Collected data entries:
# # # # # # #

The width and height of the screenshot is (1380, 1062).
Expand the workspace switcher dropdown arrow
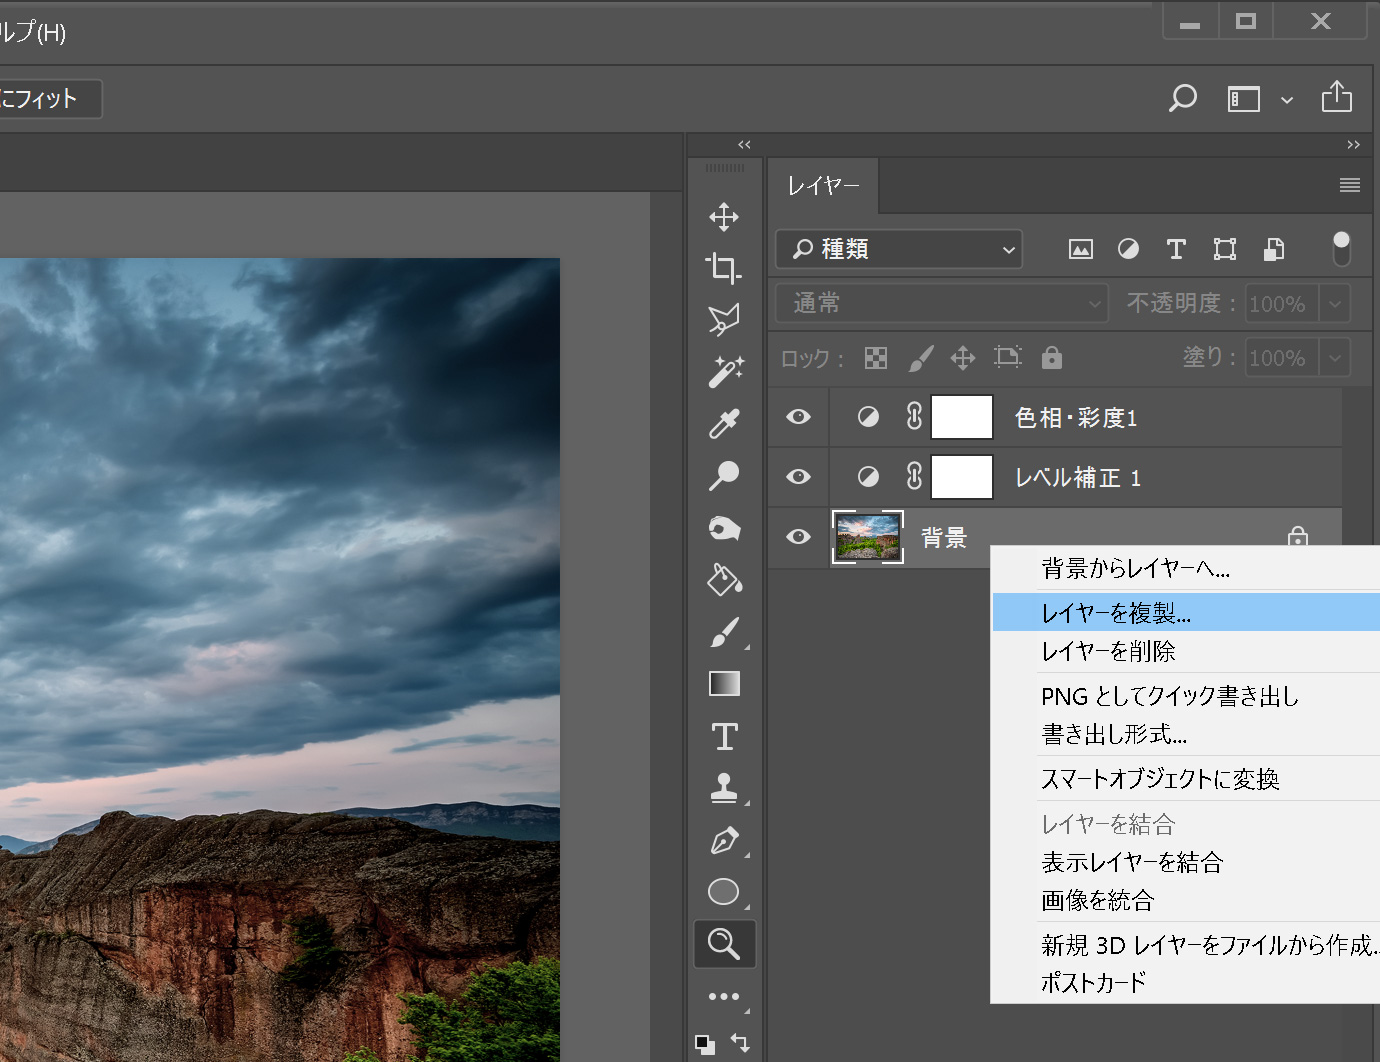(x=1287, y=100)
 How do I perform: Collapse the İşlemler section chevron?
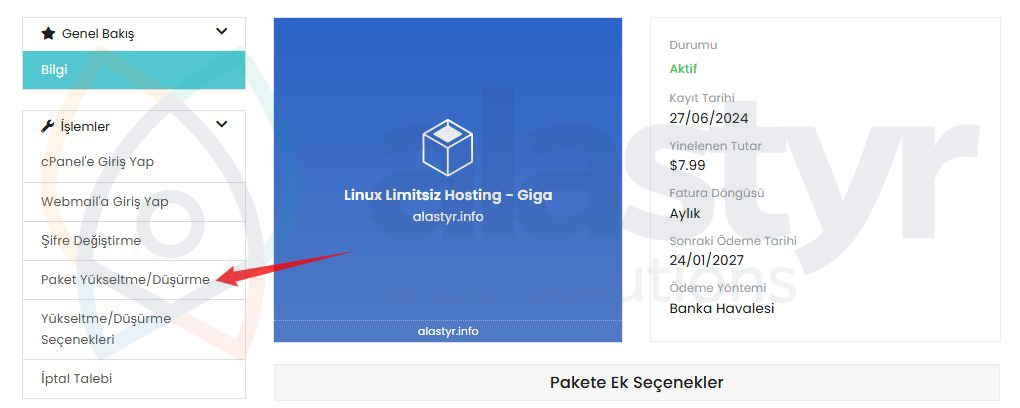(x=222, y=124)
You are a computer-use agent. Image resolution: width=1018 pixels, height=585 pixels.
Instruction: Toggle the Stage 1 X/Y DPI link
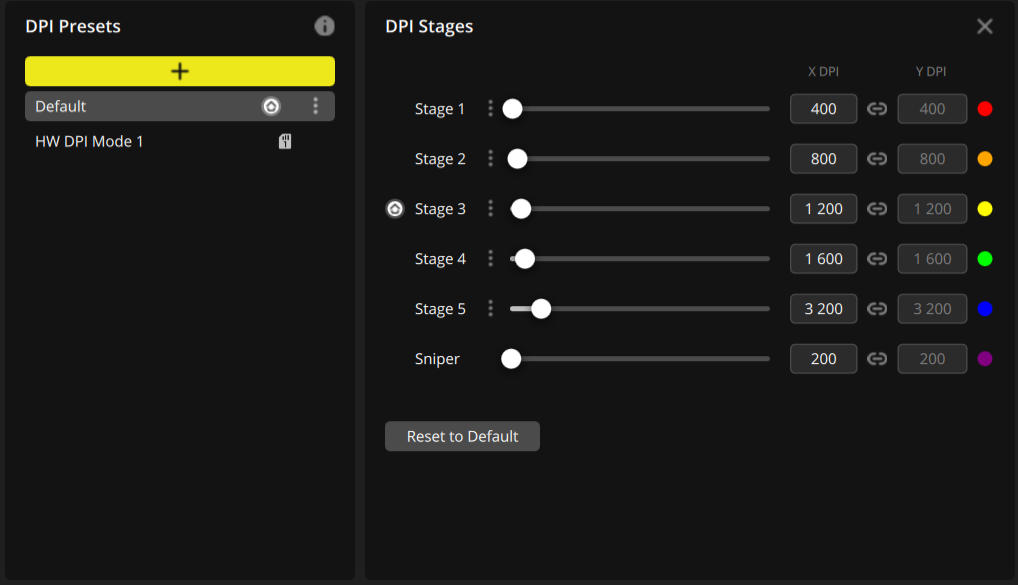tap(877, 109)
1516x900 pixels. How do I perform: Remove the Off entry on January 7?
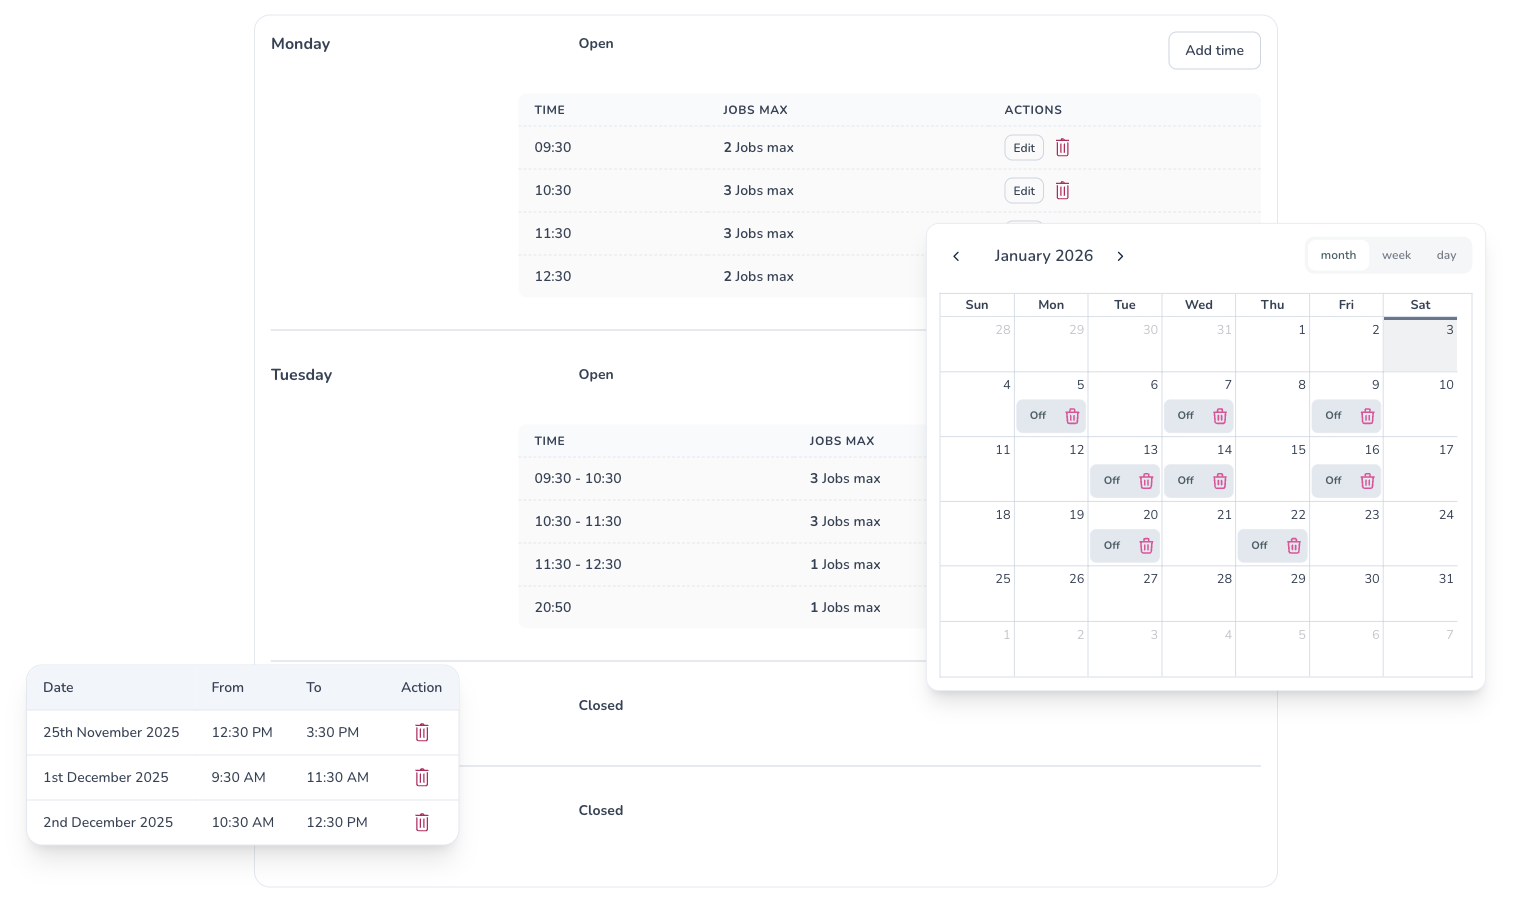tap(1220, 416)
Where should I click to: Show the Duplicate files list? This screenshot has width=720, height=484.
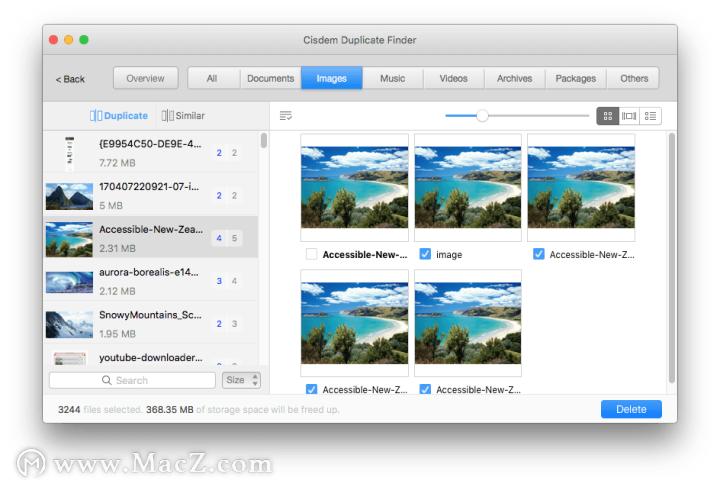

# # # # # # #

Exercise objective:
What is wanted is an exact copy of the lines above from the one containing "Expand the workspace switcher dropdown arrow" through the one containing "You are a computer-use", with no pictures in it.

Completed task:
Expand the workspace switcher dropdown arrow
(x=1287, y=100)
 How do I perform: Collapse the İşlemler section chevron?
(x=222, y=124)
You are a computer-use agent. Image resolution: width=1018 pixels, height=585 pixels.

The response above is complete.